Papers to be considered further were sent to authors, along with the comments of the two outside reviewers, comments of one of the statistical editors, and a letter from one of the editors or deputy editors (which summarized the discussion at the weekly conference, the ideas of the associate editor, and suggestions from the editor). In addition, each manuscript was reviewed by a production editor, and directions for changes in manuscript wording or layout of figures and tables were included.
All revised manuscripts were reviewed by the editor or deputy editor in charge of the manuscript, the appropriate associate editor, the statistical editor, and the production editor. Some revised manuscripts were also reassessed by the original outside reviewers. Approximately half of the revised manuscripts were returned to authors for further revision. Most revised manuscripts (>95%) were ultimately published.
The time taken by this process was approximately 2 weeks for the initial decision to review or reject, 8 additional weeks to review and make an acceptance decision, 8 weeks until final acceptance, and about 4 months until publication. More than 95% of manuscripts submitted to Annals had a provisional acceptance or rejection decision sent to the authors within 3 months. The average time from submission to publication was about 7 months, with initial peer review accounting for approximately 6 weeks.
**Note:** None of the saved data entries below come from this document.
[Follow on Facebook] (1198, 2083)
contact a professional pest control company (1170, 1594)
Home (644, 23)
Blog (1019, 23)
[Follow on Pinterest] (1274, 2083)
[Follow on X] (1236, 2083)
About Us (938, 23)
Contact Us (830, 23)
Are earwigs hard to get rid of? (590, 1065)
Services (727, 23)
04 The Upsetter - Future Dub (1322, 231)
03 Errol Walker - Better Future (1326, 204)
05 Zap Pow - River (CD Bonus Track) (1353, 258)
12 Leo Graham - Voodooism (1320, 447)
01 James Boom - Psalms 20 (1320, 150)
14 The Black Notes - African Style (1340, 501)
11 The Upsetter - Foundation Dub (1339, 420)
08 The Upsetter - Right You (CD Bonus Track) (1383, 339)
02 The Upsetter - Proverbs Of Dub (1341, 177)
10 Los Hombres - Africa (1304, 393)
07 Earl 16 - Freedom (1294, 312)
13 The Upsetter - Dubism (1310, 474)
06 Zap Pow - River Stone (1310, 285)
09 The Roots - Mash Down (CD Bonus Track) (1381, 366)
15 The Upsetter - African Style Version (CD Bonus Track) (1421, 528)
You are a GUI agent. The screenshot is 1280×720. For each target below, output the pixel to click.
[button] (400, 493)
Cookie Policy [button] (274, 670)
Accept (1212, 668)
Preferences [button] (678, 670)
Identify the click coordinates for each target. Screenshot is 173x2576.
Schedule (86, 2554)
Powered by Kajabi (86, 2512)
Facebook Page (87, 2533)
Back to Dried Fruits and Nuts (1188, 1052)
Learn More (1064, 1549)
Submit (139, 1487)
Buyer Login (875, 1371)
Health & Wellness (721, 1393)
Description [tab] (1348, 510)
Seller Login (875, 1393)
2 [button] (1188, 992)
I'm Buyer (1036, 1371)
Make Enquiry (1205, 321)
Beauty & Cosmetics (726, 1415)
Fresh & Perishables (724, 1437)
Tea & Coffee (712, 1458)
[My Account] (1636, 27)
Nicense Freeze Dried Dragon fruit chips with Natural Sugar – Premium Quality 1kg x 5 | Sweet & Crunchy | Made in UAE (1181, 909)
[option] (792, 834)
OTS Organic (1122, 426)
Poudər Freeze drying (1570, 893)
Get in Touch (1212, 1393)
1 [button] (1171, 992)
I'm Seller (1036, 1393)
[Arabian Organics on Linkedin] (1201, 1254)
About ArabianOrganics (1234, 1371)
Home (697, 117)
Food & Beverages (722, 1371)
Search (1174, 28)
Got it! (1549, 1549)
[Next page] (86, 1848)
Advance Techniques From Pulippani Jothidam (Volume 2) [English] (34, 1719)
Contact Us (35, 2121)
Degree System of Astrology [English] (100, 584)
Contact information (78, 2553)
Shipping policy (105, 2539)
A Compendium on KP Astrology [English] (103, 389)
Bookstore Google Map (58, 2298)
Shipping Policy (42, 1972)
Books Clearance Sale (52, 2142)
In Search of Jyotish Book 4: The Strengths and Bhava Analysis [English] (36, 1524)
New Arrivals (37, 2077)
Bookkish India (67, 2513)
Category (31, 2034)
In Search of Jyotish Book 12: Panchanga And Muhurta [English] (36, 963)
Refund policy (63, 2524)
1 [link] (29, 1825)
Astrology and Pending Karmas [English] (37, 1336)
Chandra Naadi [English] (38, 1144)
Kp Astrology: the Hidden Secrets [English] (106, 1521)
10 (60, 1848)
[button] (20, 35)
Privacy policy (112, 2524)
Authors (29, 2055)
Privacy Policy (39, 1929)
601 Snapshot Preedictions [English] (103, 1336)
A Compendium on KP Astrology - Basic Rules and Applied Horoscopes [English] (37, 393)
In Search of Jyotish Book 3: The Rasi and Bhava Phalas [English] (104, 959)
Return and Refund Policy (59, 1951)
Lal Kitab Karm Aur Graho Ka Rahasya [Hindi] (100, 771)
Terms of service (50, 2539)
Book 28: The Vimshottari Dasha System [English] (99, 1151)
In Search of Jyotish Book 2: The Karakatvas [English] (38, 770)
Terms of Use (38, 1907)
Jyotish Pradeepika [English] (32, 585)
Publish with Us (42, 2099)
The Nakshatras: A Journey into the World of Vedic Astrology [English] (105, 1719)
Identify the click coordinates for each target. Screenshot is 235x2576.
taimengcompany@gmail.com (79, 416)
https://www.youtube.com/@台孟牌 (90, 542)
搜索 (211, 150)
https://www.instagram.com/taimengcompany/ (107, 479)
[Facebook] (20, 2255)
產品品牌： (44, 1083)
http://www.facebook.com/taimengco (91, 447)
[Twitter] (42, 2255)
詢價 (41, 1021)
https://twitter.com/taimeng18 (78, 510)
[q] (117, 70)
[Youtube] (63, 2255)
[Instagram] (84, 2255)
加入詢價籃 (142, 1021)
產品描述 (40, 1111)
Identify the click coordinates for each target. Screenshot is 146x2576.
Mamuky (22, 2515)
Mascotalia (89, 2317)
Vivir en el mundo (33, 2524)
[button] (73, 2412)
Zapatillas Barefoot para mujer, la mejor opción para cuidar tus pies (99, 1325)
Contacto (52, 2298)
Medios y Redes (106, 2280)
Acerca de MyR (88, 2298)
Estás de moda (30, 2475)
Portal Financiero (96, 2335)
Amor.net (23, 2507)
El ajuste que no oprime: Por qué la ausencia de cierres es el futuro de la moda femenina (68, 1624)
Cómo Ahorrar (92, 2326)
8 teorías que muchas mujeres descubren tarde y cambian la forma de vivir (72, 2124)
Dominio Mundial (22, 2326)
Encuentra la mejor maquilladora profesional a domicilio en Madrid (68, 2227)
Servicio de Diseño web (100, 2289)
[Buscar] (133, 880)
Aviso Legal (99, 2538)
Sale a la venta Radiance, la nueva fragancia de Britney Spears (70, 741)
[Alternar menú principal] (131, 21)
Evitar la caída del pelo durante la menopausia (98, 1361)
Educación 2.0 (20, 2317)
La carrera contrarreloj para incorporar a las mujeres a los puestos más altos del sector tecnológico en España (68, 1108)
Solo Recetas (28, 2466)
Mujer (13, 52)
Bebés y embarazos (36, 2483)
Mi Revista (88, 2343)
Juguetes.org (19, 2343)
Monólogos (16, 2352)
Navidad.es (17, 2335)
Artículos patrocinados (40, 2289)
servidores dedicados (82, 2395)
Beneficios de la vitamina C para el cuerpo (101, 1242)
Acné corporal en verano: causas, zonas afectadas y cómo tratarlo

Manuscript Selection and Study Design
All original research manuscripts (articles) accepted for publication by Annals from March 1992 to March 1993 were entered into the study after obtaining the author's consent. Commentaries, reviews, expository pieces, editorials, and brief reports were not included. This study had a before–after design, in which two versions of each manuscript were evaluated: the version originally submitted and the version sent to the printer for publication after all modifications based on peer review, editors' comments, and copyediting. All “before” and “after” manuscripts were in electronic form and were reformatted to make the appearance of the two versions identical. Authors' names and affiliations were removed. The design of the study was approved by the Institutional Review Board of the University of Pennsylvania School of Medicine.
Definition of “Quality”
Manuscript “quality” can be separated conceptually into two components: the quality of the research itself, and the quality of the research report. The quality of the research report was evaluated in this study. It was defined as follows on the cover sheet of the quality assessment instrument: “Whether the authors have described their research in enough detail and with sufficient clarity so a reader could make an independent judgment about the strengths and weaknesses of their data and conclusions.”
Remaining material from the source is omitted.